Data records

— BEGIN —

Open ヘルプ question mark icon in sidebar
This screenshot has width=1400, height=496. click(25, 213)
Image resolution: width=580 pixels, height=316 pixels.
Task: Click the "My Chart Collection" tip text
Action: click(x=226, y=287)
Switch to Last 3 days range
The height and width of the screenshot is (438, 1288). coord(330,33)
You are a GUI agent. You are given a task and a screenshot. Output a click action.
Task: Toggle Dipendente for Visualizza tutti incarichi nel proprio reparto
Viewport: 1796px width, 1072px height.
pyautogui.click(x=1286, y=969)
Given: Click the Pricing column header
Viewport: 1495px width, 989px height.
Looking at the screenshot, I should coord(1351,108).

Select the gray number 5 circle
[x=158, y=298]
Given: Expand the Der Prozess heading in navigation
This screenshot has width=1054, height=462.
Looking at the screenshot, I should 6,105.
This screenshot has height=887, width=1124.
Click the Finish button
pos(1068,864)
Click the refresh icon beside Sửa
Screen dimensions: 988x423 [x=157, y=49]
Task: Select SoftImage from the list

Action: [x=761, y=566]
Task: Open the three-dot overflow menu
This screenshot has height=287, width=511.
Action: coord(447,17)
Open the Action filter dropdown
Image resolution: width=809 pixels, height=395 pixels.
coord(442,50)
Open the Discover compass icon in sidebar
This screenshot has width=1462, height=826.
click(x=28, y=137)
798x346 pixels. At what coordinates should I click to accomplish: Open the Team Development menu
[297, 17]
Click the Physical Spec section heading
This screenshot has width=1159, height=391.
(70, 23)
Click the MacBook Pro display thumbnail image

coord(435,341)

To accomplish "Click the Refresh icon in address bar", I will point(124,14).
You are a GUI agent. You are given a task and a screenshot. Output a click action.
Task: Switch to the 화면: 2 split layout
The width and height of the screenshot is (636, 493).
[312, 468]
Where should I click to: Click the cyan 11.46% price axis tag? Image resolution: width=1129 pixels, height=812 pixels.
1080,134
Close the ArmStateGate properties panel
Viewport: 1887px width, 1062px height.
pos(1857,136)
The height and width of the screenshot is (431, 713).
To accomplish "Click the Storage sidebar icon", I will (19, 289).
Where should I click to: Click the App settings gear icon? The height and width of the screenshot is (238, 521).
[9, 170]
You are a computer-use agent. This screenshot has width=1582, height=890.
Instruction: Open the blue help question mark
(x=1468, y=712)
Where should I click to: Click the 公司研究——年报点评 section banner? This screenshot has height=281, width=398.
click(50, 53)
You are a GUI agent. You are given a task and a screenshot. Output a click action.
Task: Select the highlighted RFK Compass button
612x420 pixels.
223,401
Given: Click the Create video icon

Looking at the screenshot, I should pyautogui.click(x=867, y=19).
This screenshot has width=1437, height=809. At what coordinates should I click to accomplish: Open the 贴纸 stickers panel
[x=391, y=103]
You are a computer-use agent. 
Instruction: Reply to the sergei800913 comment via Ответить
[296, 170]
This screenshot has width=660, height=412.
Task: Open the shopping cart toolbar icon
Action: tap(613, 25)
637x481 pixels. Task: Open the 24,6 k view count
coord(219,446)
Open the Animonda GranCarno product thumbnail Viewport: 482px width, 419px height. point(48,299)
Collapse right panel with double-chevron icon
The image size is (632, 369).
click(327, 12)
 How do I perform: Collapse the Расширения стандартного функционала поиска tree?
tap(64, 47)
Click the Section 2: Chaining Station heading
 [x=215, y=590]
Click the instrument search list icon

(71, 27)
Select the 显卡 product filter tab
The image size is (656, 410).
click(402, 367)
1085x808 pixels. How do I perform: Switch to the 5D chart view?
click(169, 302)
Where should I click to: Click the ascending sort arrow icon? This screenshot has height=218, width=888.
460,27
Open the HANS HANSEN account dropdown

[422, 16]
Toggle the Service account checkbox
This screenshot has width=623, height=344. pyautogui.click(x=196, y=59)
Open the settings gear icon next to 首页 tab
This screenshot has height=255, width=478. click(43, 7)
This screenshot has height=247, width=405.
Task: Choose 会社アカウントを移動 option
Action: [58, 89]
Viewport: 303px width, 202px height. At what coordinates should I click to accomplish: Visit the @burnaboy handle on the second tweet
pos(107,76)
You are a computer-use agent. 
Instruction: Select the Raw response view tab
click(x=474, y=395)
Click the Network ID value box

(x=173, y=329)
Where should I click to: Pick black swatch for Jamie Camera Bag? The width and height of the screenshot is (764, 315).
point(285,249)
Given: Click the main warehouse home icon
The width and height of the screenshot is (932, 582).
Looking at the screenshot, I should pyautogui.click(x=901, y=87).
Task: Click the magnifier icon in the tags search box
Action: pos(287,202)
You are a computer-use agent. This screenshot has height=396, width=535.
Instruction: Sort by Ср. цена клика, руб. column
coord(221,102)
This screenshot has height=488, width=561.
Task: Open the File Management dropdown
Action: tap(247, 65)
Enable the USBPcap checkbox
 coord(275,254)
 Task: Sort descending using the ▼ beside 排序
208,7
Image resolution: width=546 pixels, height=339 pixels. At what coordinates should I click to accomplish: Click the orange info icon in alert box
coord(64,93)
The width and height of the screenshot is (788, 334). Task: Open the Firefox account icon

— END —

**Directions for this task**
Reproduce every one of the entries above verbatim, character for character.

**Complete answer**
Open ヘルプ question mark icon in sidebar
This screenshot has width=1400, height=496. click(25, 213)
Image resolution: width=580 pixels, height=316 pixels.
Task: Click the "My Chart Collection" tip text
Action: click(x=226, y=287)
Switch to Last 3 days range
The height and width of the screenshot is (438, 1288). coord(330,33)
You are a GUI agent. You are given a task and a screenshot. Output a click action.
Task: Toggle Dipendente for Visualizza tutti incarichi nel proprio reparto
Viewport: 1796px width, 1072px height.
pyautogui.click(x=1286, y=969)
Given: Click the Pricing column header
Viewport: 1495px width, 989px height.
Looking at the screenshot, I should coord(1351,108).

Select the gray number 5 circle
[x=158, y=298]
Given: Expand the Der Prozess heading in navigation
This screenshot has width=1054, height=462.
Looking at the screenshot, I should 6,105.
This screenshot has height=887, width=1124.
Click the Finish button
pos(1068,864)
Click the refresh icon beside Sửa
Screen dimensions: 988x423 [x=157, y=49]
Task: Select SoftImage from the list

Action: [x=761, y=566]
Task: Open the three-dot overflow menu
This screenshot has height=287, width=511.
Action: coord(447,17)
Open the Action filter dropdown
Image resolution: width=809 pixels, height=395 pixels.
coord(442,50)
Open the Discover compass icon in sidebar
This screenshot has width=1462, height=826.
click(x=28, y=137)
798x346 pixels. At what coordinates should I click to accomplish: Open the Team Development menu
[297, 17]
Click the Physical Spec section heading
This screenshot has width=1159, height=391.
(70, 23)
Click the MacBook Pro display thumbnail image

coord(435,341)

To accomplish "Click the Refresh icon in address bar", I will point(124,14).
You are a GUI agent. You are given a task and a screenshot. Output a click action.
Task: Switch to the 화면: 2 split layout
The width and height of the screenshot is (636, 493).
[312, 468]
Where should I click to: Click the cyan 11.46% price axis tag? Image resolution: width=1129 pixels, height=812 pixels.
1080,134
Close the ArmStateGate properties panel
Viewport: 1887px width, 1062px height.
pos(1857,136)
The height and width of the screenshot is (431, 713).
To accomplish "Click the Storage sidebar icon", I will (19, 289).
Where should I click to: Click the App settings gear icon? The height and width of the screenshot is (238, 521).
[9, 170]
You are a computer-use agent. This screenshot has width=1582, height=890.
Instruction: Open the blue help question mark
(x=1468, y=712)
Where should I click to: Click the 公司研究——年报点评 section banner? This screenshot has height=281, width=398.
click(50, 53)
You are a GUI agent. You are given a task and a screenshot. Output a click action.
Task: Select the highlighted RFK Compass button
612x420 pixels.
223,401
Given: Click the Create video icon

Looking at the screenshot, I should pyautogui.click(x=867, y=19).
This screenshot has width=1437, height=809. At what coordinates should I click to accomplish: Open the 贴纸 stickers panel
[x=391, y=103]
You are a computer-use agent. 
Instruction: Reply to the sergei800913 comment via Ответить
[296, 170]
This screenshot has width=660, height=412.
Task: Open the shopping cart toolbar icon
Action: tap(613, 25)
637x481 pixels. Task: Open the 24,6 k view count
coord(219,446)
Open the Animonda GranCarno product thumbnail Viewport: 482px width, 419px height. point(48,299)
Collapse right panel with double-chevron icon
The image size is (632, 369).
click(327, 12)
 How do I perform: Collapse the Расширения стандартного функционала поиска tree?
tap(64, 47)
Click the Section 2: Chaining Station heading
 [x=215, y=590]
Click the instrument search list icon

(71, 27)
Select the 显卡 product filter tab
The image size is (656, 410).
click(402, 367)
1085x808 pixels. How do I perform: Switch to the 5D chart view?
click(169, 302)
Where should I click to: Click the ascending sort arrow icon? This screenshot has height=218, width=888.
460,27
Open the HANS HANSEN account dropdown

[422, 16]
Toggle the Service account checkbox
This screenshot has width=623, height=344. pyautogui.click(x=196, y=59)
Open the settings gear icon next to 首页 tab
This screenshot has height=255, width=478. click(43, 7)
This screenshot has height=247, width=405.
Task: Choose 会社アカウントを移動 option
Action: [58, 89]
Viewport: 303px width, 202px height. At what coordinates should I click to accomplish: Visit the @burnaboy handle on the second tweet
pos(107,76)
You are a computer-use agent. 
Instruction: Select the Raw response view tab
click(x=474, y=395)
Click the Network ID value box

(x=173, y=329)
Where should I click to: Pick black swatch for Jamie Camera Bag? The width and height of the screenshot is (764, 315).
point(285,249)
Given: Click the main warehouse home icon
The width and height of the screenshot is (932, 582).
Looking at the screenshot, I should pyautogui.click(x=901, y=87).
Task: Click the magnifier icon in the tags search box
Action: pos(287,202)
You are a computer-use agent. This screenshot has height=396, width=535.
Instruction: Sort by Ср. цена клика, руб. column
coord(221,102)
This screenshot has height=488, width=561.
Task: Open the File Management dropdown
Action: tap(247, 65)
Enable the USBPcap checkbox
 coord(275,254)
 Task: Sort descending using the ▼ beside 排序
208,7
Image resolution: width=546 pixels, height=339 pixels. At what coordinates should I click to accomplish: Click the orange info icon in alert box
coord(64,93)
The width and height of the screenshot is (788, 334). Task: Open the Firefox account icon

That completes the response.